── SOURCE INFORMATION ──
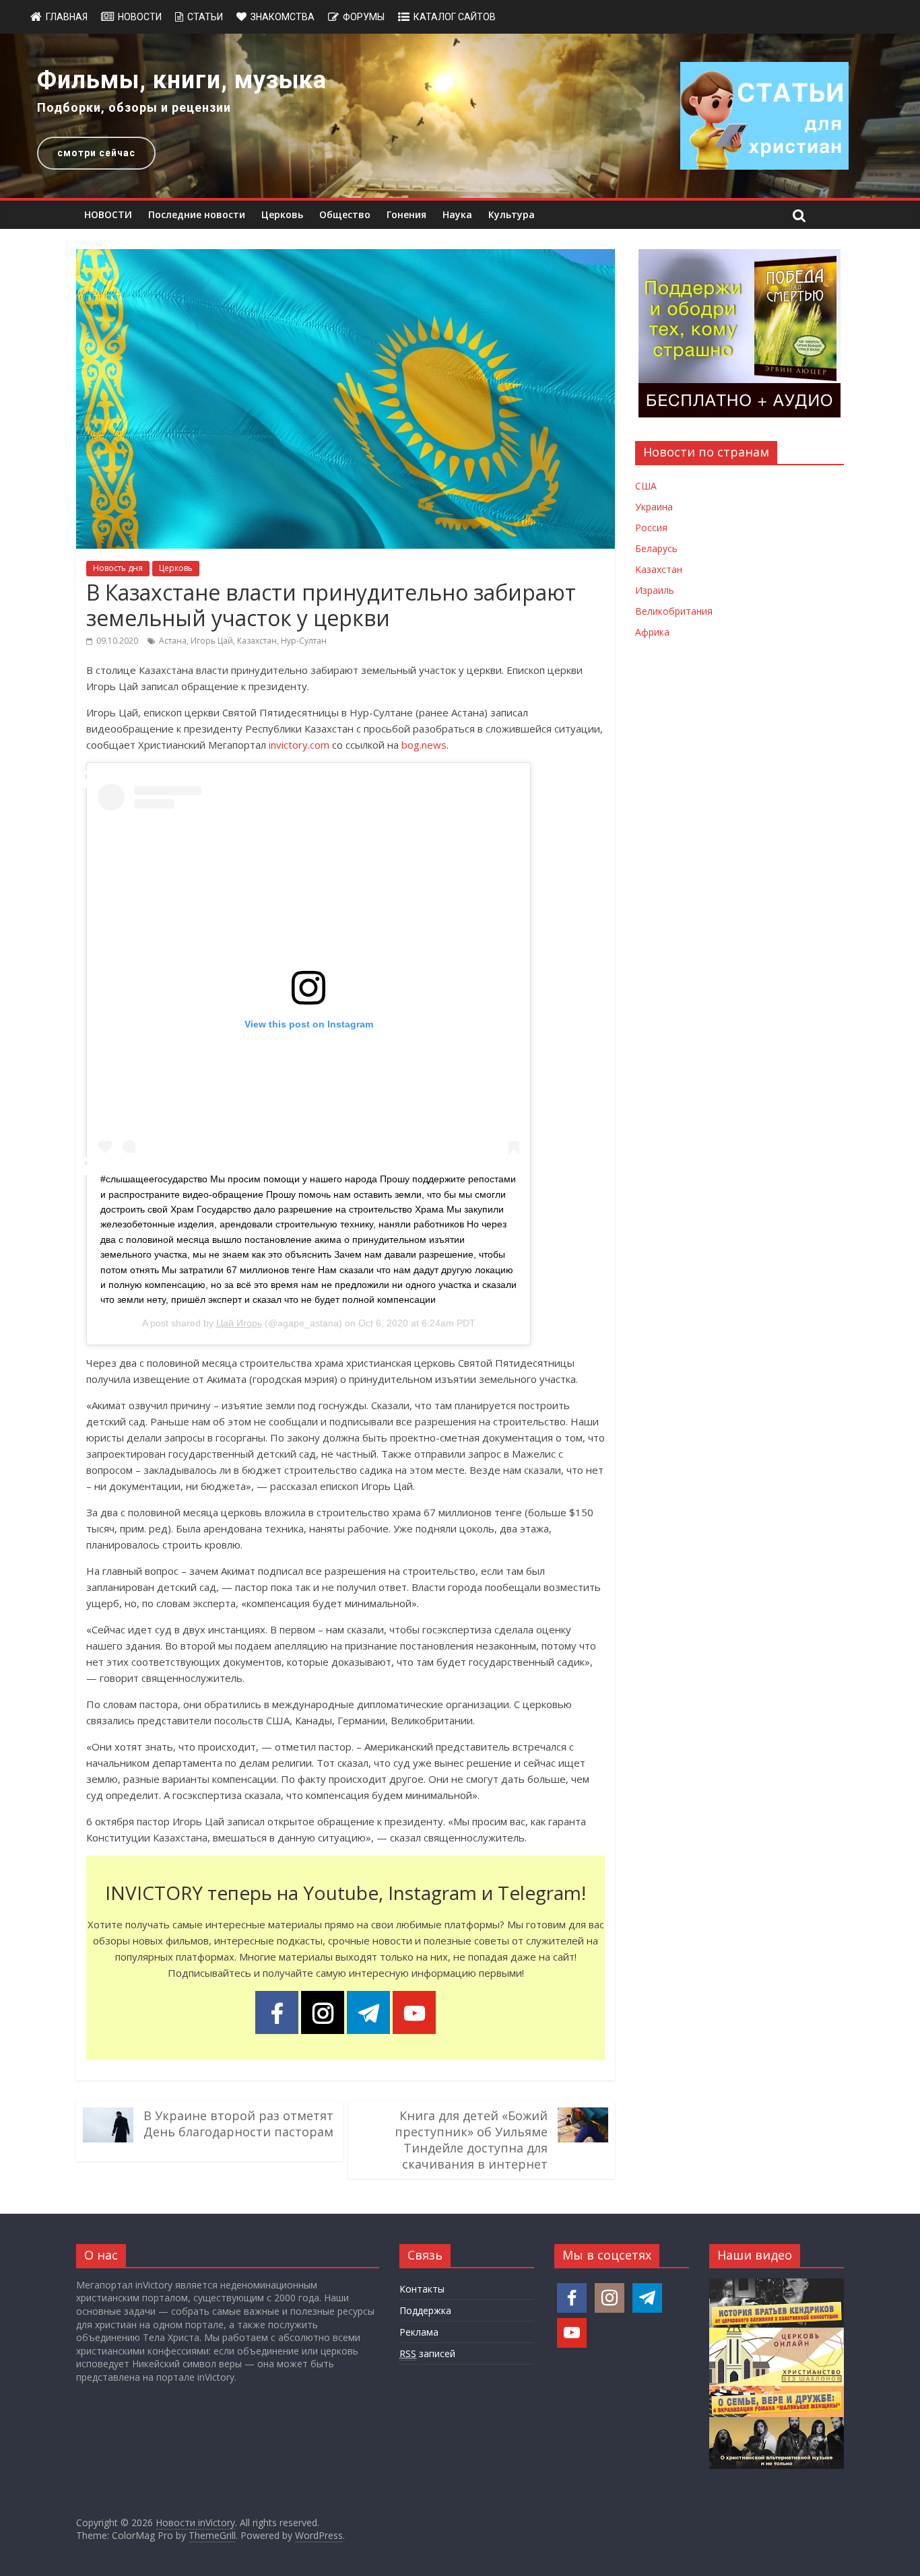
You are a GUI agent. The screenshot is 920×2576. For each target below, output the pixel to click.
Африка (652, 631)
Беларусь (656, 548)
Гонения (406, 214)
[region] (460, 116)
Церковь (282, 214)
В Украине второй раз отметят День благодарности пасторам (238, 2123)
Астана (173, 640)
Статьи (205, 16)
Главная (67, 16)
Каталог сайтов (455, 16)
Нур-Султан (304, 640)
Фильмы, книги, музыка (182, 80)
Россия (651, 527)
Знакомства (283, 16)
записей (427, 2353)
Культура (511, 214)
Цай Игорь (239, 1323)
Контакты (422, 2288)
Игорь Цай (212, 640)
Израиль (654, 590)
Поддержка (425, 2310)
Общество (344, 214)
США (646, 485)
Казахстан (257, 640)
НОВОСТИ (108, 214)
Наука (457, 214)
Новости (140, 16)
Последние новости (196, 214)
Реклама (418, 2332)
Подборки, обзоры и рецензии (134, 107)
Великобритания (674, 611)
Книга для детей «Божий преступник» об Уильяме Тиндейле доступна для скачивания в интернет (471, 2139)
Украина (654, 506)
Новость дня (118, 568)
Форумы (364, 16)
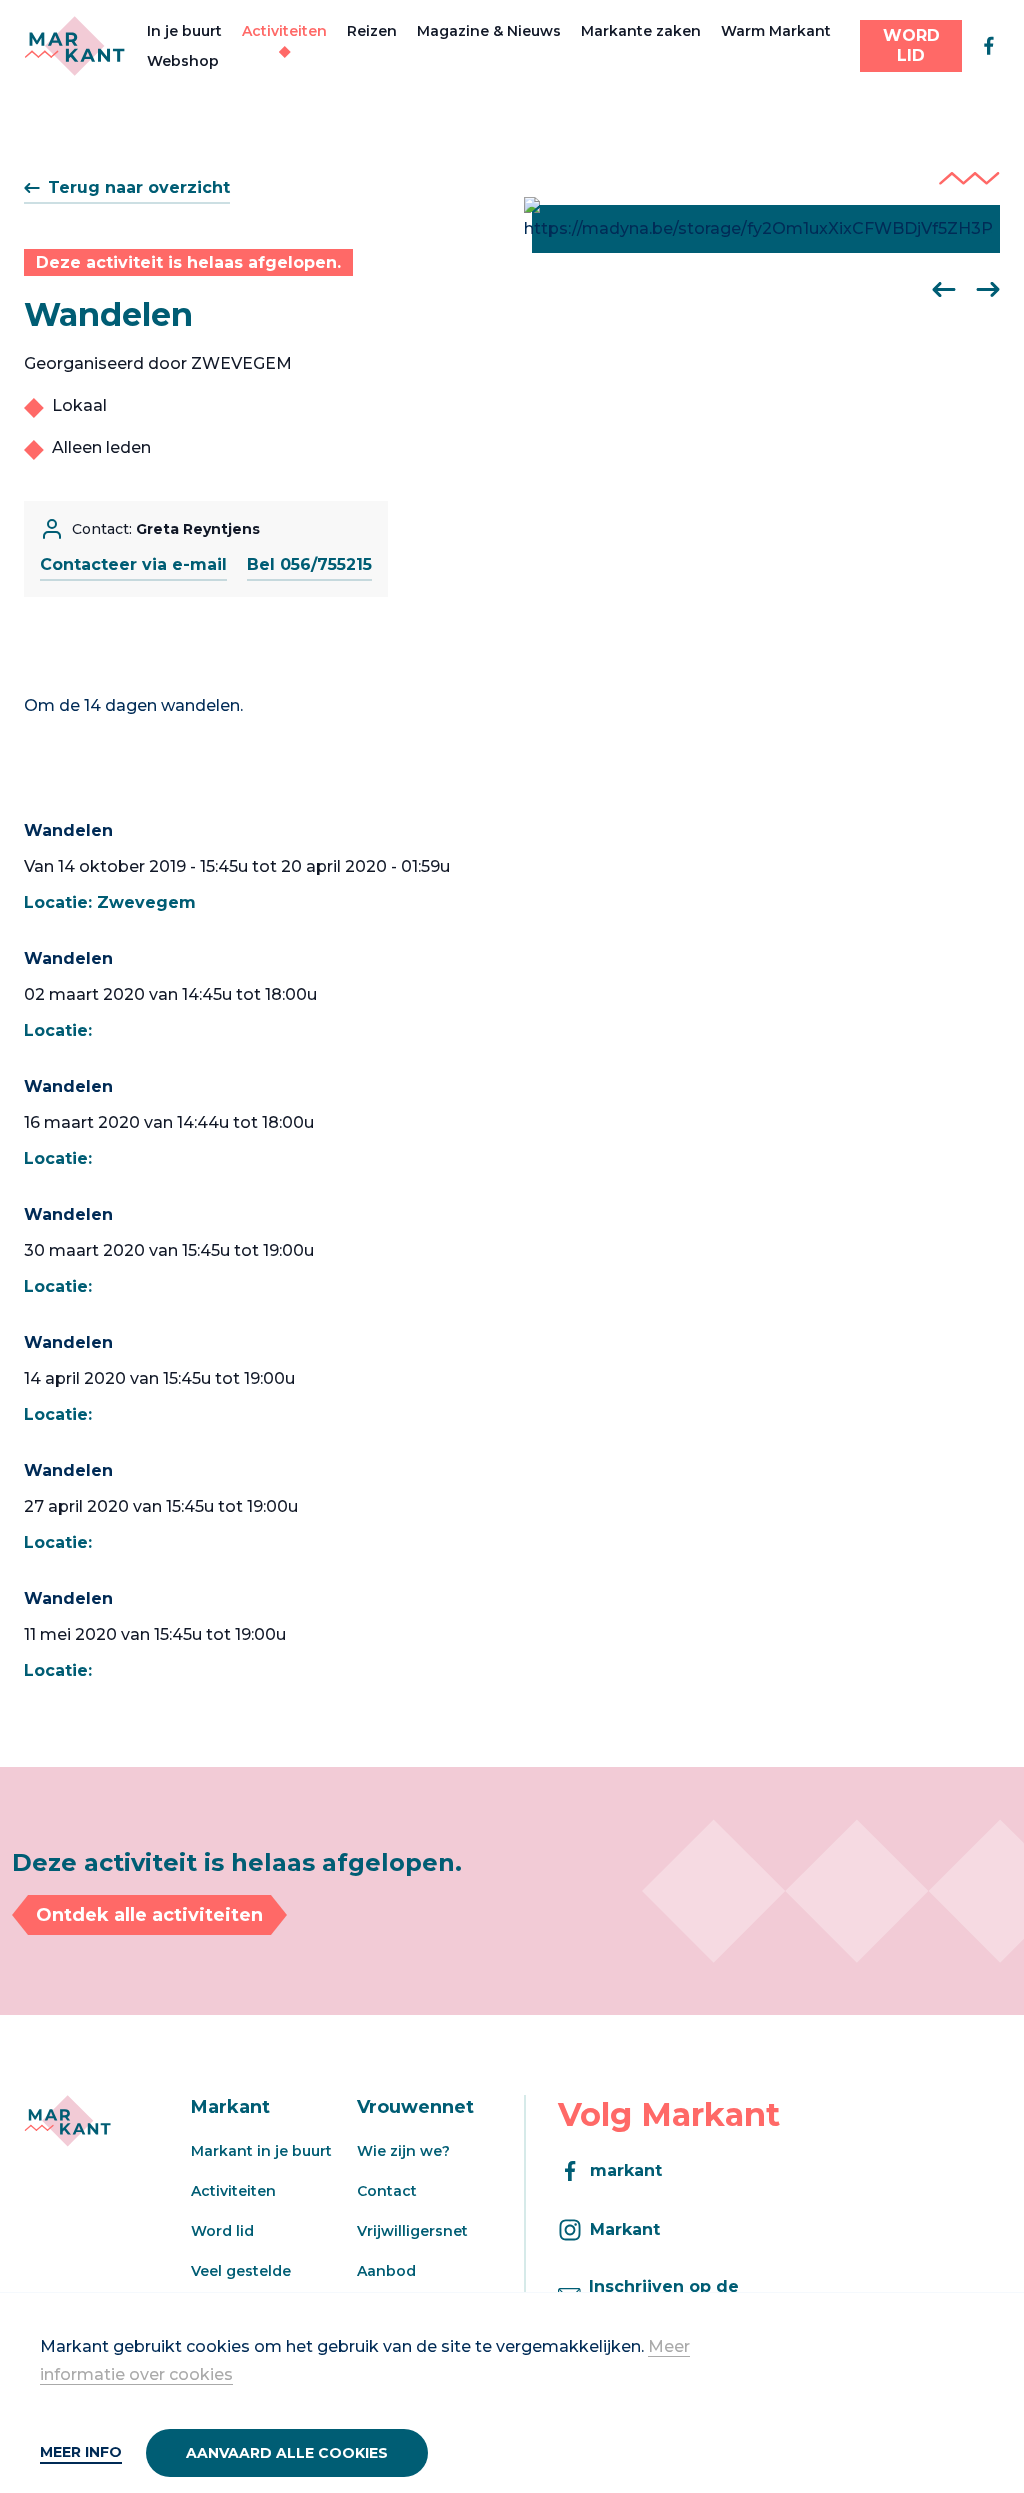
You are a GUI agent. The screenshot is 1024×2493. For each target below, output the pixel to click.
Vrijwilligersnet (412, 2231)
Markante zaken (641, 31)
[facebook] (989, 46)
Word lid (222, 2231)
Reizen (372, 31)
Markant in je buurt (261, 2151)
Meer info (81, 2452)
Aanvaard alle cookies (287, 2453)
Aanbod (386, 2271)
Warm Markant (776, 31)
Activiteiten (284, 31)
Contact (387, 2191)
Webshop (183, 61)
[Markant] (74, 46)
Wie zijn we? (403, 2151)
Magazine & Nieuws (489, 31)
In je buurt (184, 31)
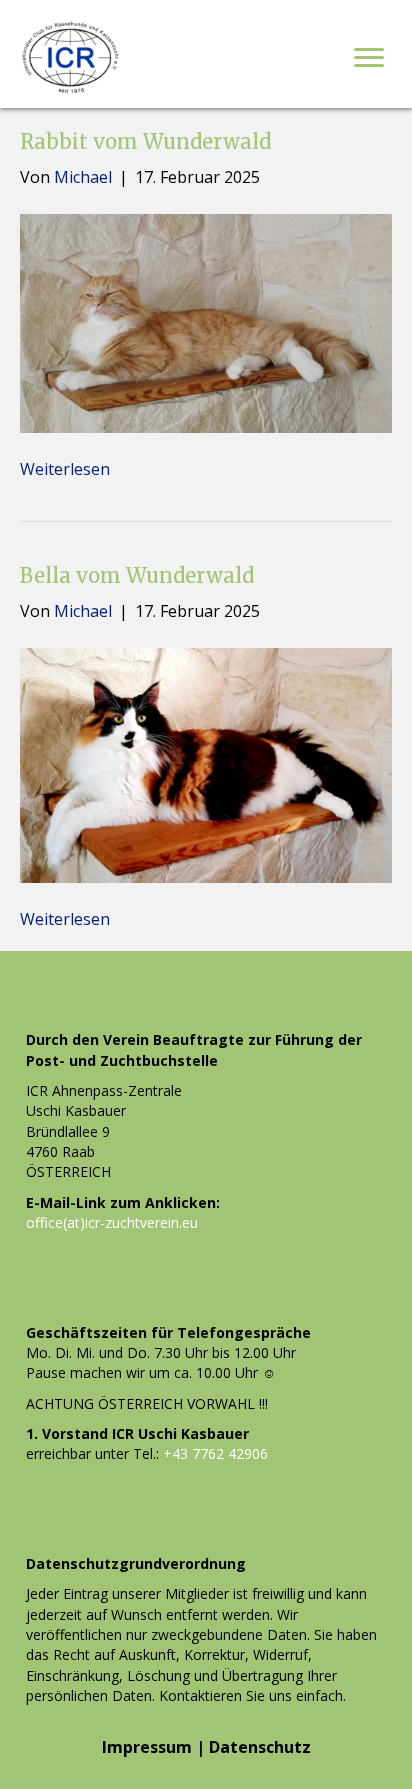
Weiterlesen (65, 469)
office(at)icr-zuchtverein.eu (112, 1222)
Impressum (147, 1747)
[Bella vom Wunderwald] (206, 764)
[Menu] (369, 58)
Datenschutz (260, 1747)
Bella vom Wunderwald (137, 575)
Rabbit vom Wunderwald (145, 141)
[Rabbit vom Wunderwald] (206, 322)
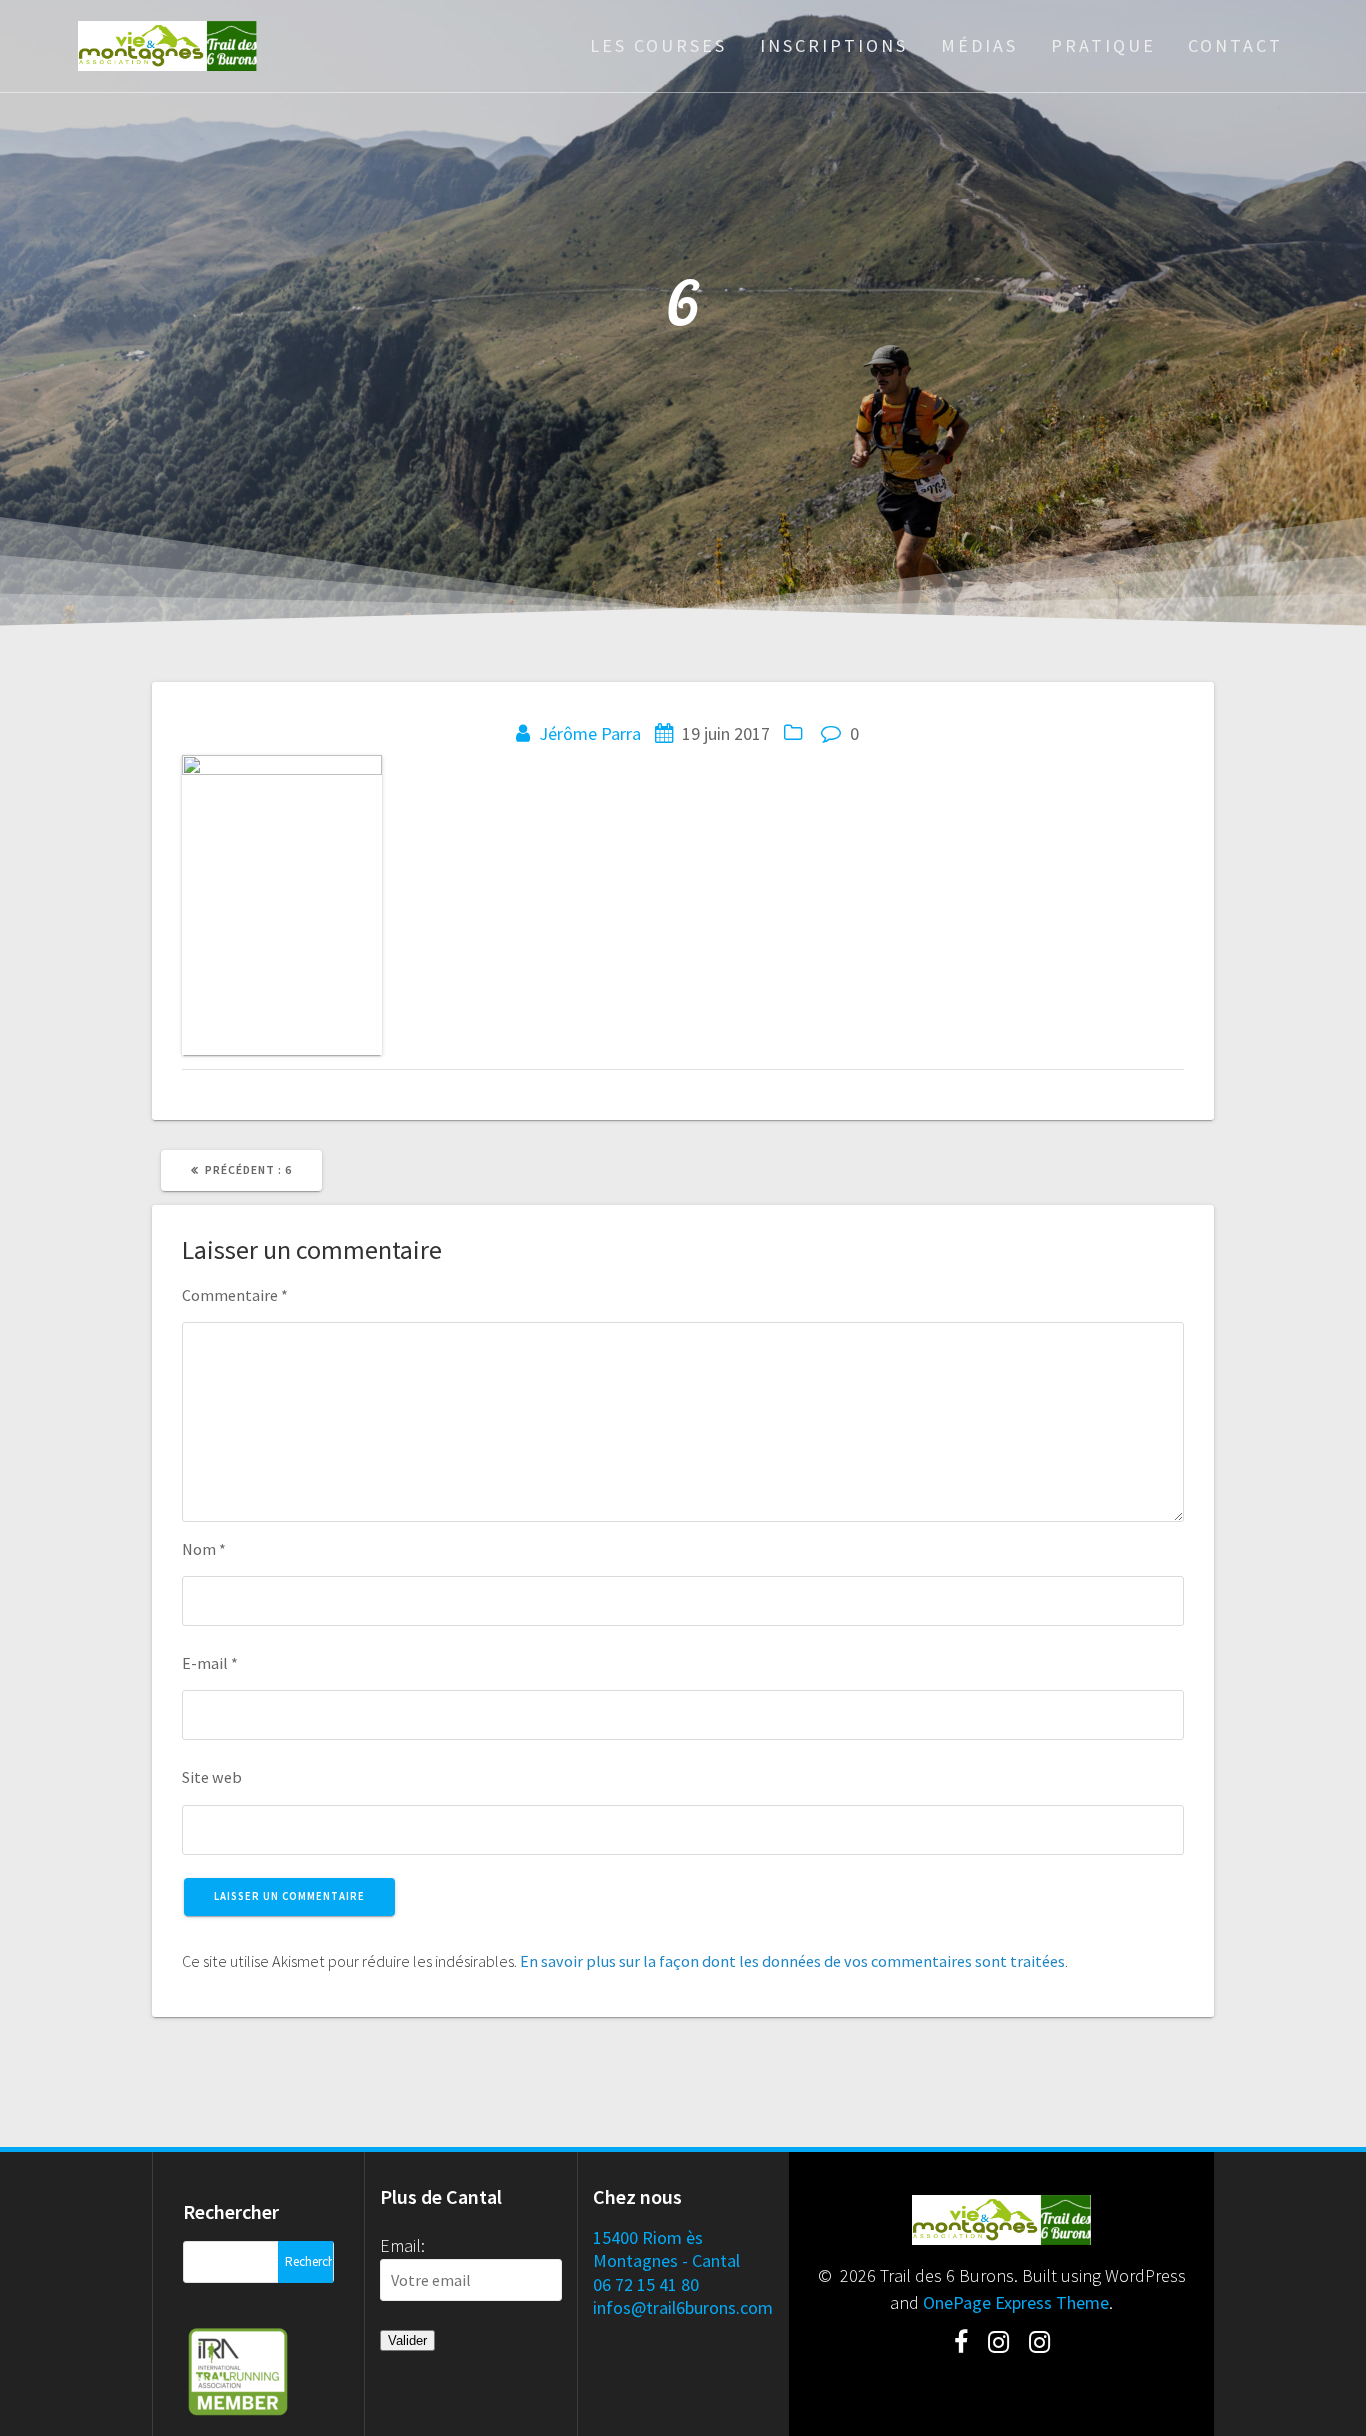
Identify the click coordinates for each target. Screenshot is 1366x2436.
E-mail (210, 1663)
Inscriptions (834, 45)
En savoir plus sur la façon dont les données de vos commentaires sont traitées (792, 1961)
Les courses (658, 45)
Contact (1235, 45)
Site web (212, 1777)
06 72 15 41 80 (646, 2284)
───
# EXERCISE REQUIREMENTS
The copy must match each record exactly, apart from the images, which stay out.

# EXERCISE RESULT
You are a GUI agent. The screenshot is 920×2576. For each target below, output the pixel to click.
Африка (652, 631)
Беларусь (656, 548)
Гонения (406, 214)
[region] (460, 116)
Церковь (282, 214)
В Украине второй раз отметят День благодарности пасторам (238, 2123)
Астана (173, 640)
Статьи (205, 16)
Главная (67, 16)
Каталог сайтов (455, 16)
Нур-Султан (304, 640)
Фильмы, книги, музыка (182, 80)
Россия (651, 527)
Знакомства (283, 16)
записей (427, 2353)
Культура (511, 214)
Цай Игорь (239, 1323)
Контакты (422, 2288)
Игорь Цай (212, 640)
Израиль (654, 590)
Поддержка (425, 2310)
Общество (344, 214)
США (646, 485)
Казахстан (257, 640)
НОВОСТИ (108, 214)
Наука (457, 214)
Новости (140, 16)
Последние новости (196, 214)
Реклама (418, 2332)
Подборки, обзоры и рецензии (134, 107)
Великобритания (674, 611)
Книга для детей «Божий преступник» об Уильяме Тиндейле доступна для скачивания в интернет (471, 2139)
Украина (654, 506)
Новость дня (118, 568)
Форумы (364, 16)
You are a GUI agent. The screenshot is 1024×2493. For each target below, output the pixel to click.
Vrijwilligersnet (412, 2231)
Markante zaken (641, 31)
[facebook] (989, 46)
Word lid (222, 2231)
Reizen (372, 31)
Markant in je buurt (261, 2151)
Meer info (81, 2452)
Aanvaard alle cookies (287, 2453)
Aanbod (386, 2271)
Warm Markant (776, 31)
Activiteiten (284, 31)
Contact (387, 2191)
Webshop (183, 61)
[Markant] (74, 46)
Wie zijn we? (403, 2151)
Magazine & Nieuws (489, 31)
In je buurt (184, 31)
Weiterlesen (65, 469)
office(at)icr-zuchtverein.eu (112, 1222)
Impressum (147, 1747)
[Bella vom Wunderwald] (206, 764)
[Menu] (369, 58)
Datenschutz (260, 1747)
Bella vom Wunderwald (137, 575)
Rabbit vom Wunderwald (145, 141)
[Rabbit vom Wunderwald] (206, 322)
Identify the click coordinates for each target. Screenshot is 1366x2436.
E-mail (210, 1663)
Inscriptions (834, 45)
En savoir plus sur la façon dont les données de vos commentaires sont traitées (792, 1961)
Les courses (658, 45)
Contact (1235, 45)
Site web (212, 1777)
06 72 15 41 80 (646, 2284)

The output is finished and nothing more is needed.